Reproduce verbatim all of the data given below, but do not carry over the images.

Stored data
※ ※ ※
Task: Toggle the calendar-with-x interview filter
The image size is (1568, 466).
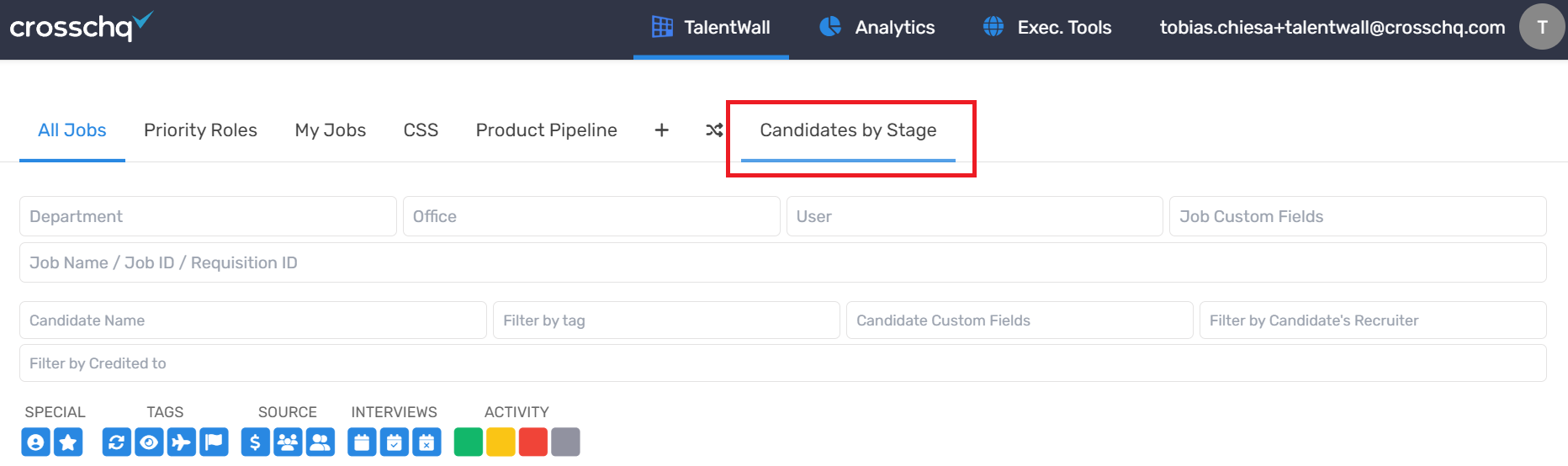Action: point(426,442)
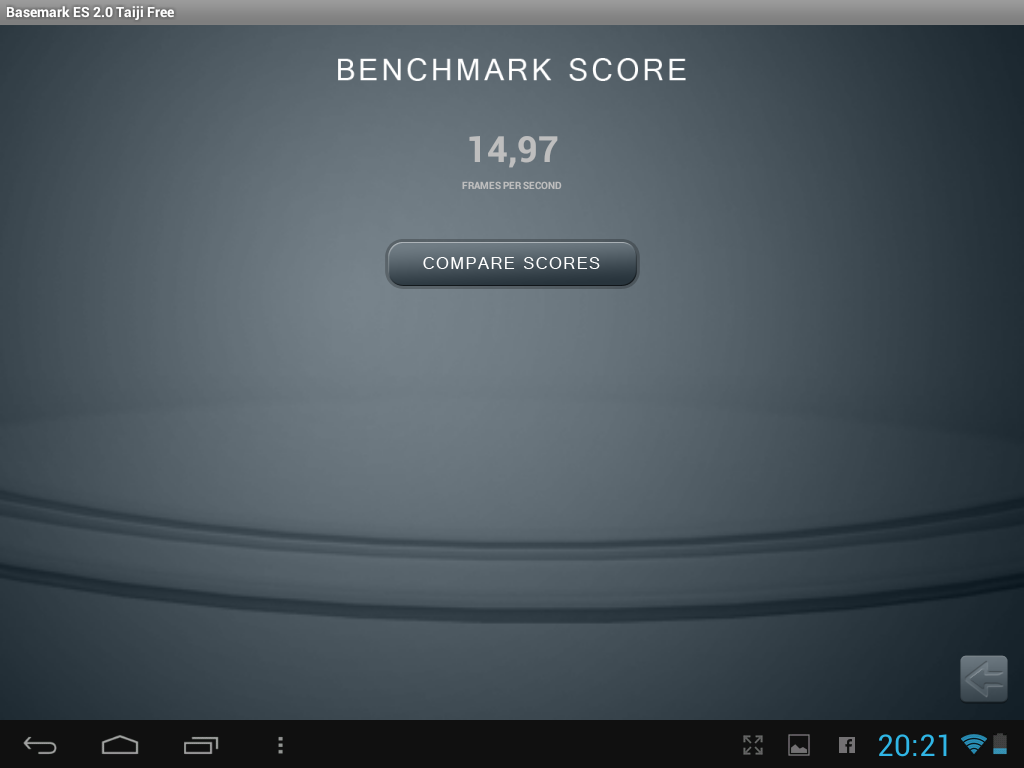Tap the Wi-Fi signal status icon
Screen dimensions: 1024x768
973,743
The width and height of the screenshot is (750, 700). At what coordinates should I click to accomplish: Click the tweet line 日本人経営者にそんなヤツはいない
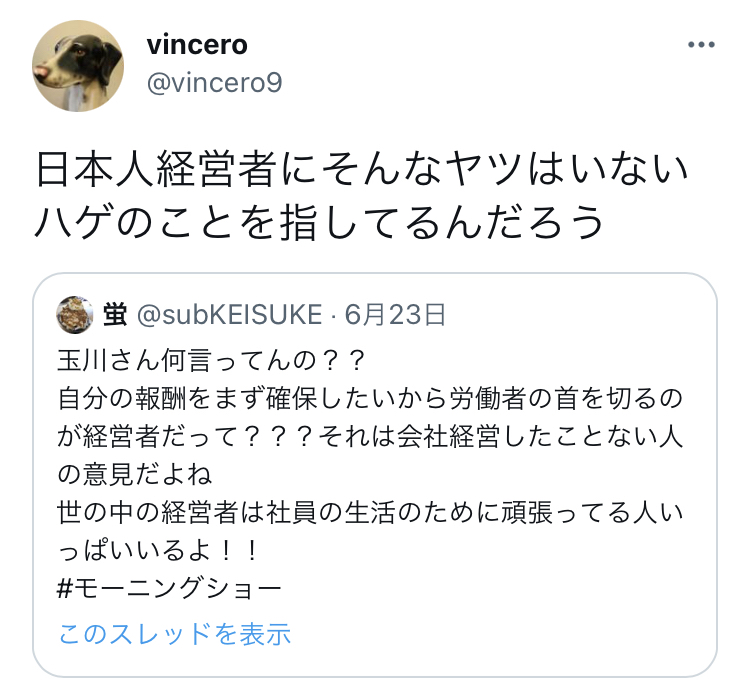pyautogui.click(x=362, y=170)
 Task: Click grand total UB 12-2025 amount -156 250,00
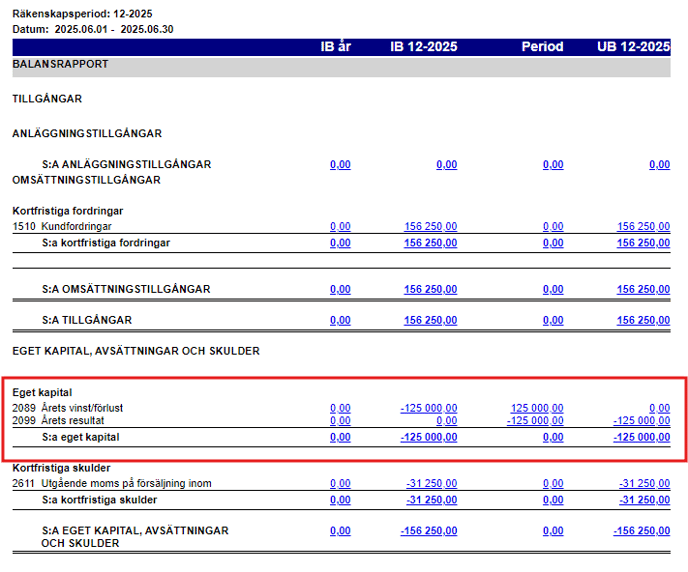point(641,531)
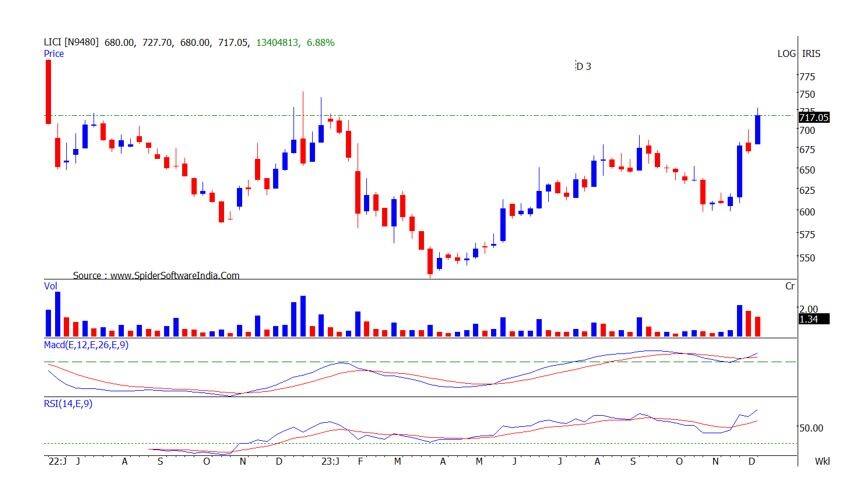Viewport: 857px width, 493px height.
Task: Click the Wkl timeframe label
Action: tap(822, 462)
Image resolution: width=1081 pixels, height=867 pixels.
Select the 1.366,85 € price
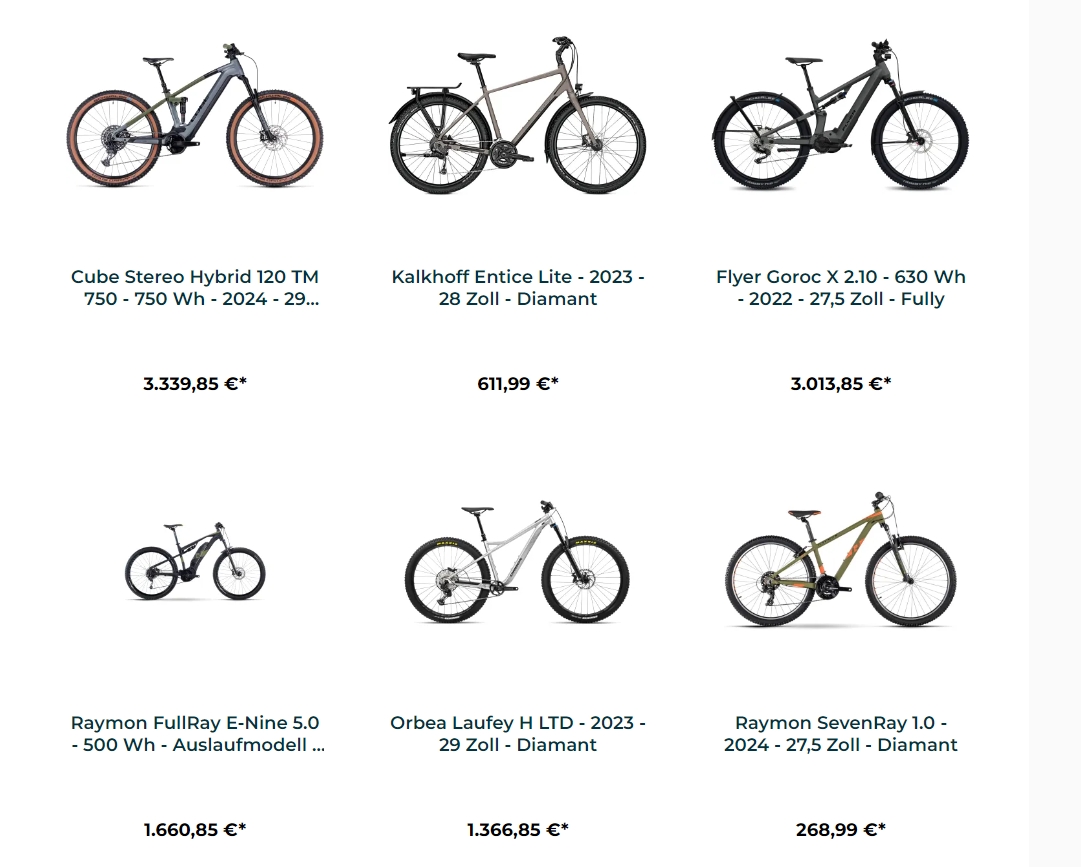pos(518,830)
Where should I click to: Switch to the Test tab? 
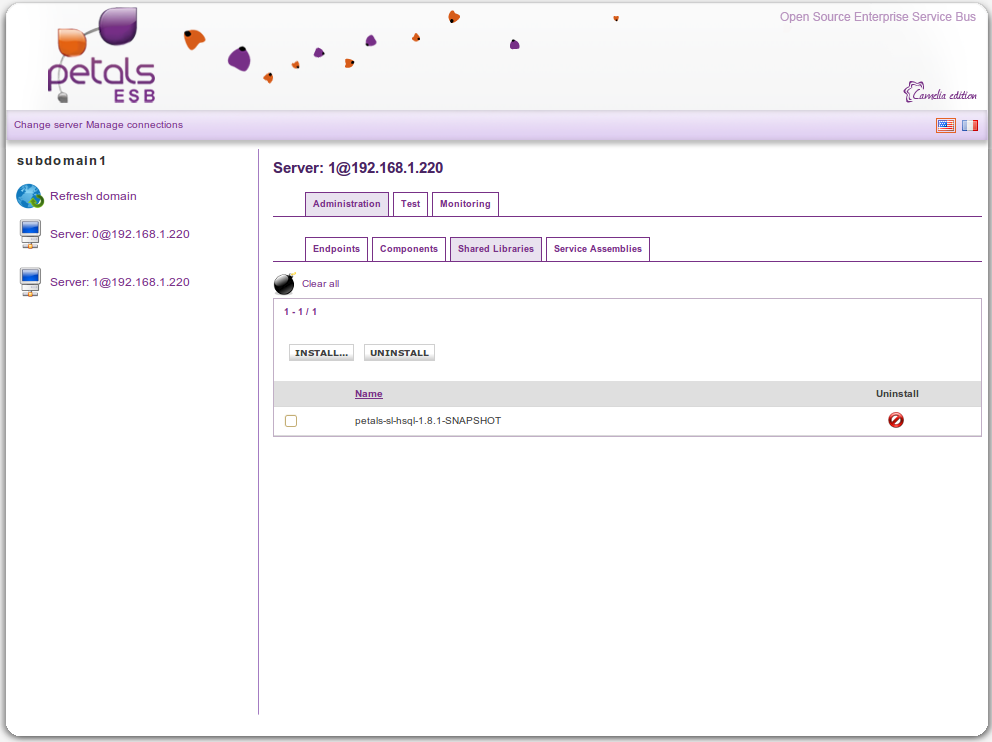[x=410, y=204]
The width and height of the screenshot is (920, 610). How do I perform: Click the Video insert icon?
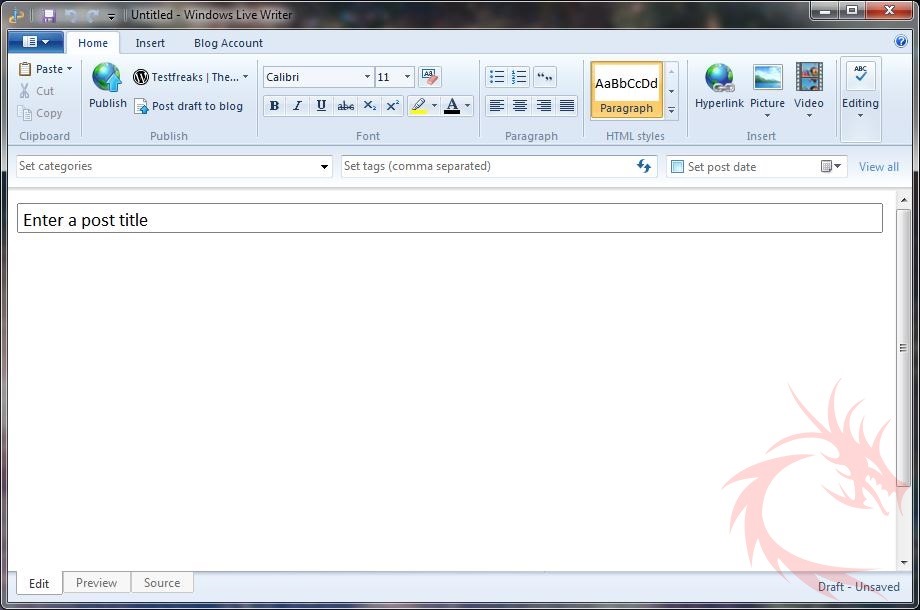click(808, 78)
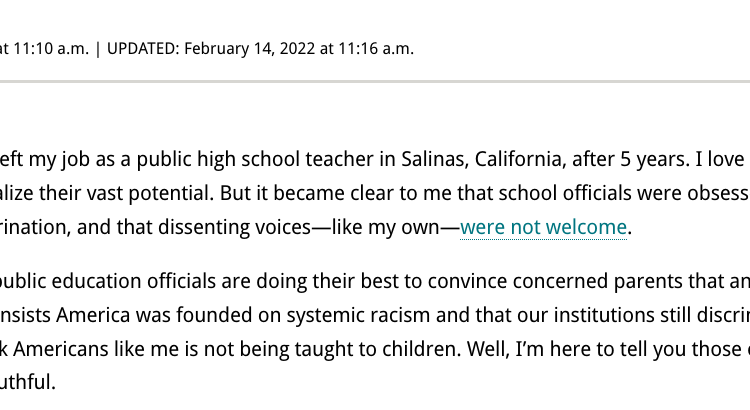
※ ※ ※
§ **TASK RESPONSE**:
Task: Toggle the calendar-with-x interview filter
The image size is (1568, 466).
Action: point(426,442)
Tap the Wi-Fi signal status icon
Screen dimensions: 1024x768
973,743
The width and height of the screenshot is (750, 700). At what coordinates should I click to accomplish: Click the tweet line 日本人経営者にそんなヤツはいない
pyautogui.click(x=362, y=170)
 Task: Click grand total UB 12-2025 amount -156 250,00
point(641,531)
Viewport: 857px width, 493px height.
Task: Click the Wkl timeframe label
Action: tap(822, 462)
Image resolution: width=1081 pixels, height=867 pixels.
Select the 1.366,85 € price
pos(518,830)
Where should I click to: Switch to the Test tab? 
[x=410, y=204]
The width and height of the screenshot is (920, 610). How do I perform: Click the Video insert icon?
click(808, 78)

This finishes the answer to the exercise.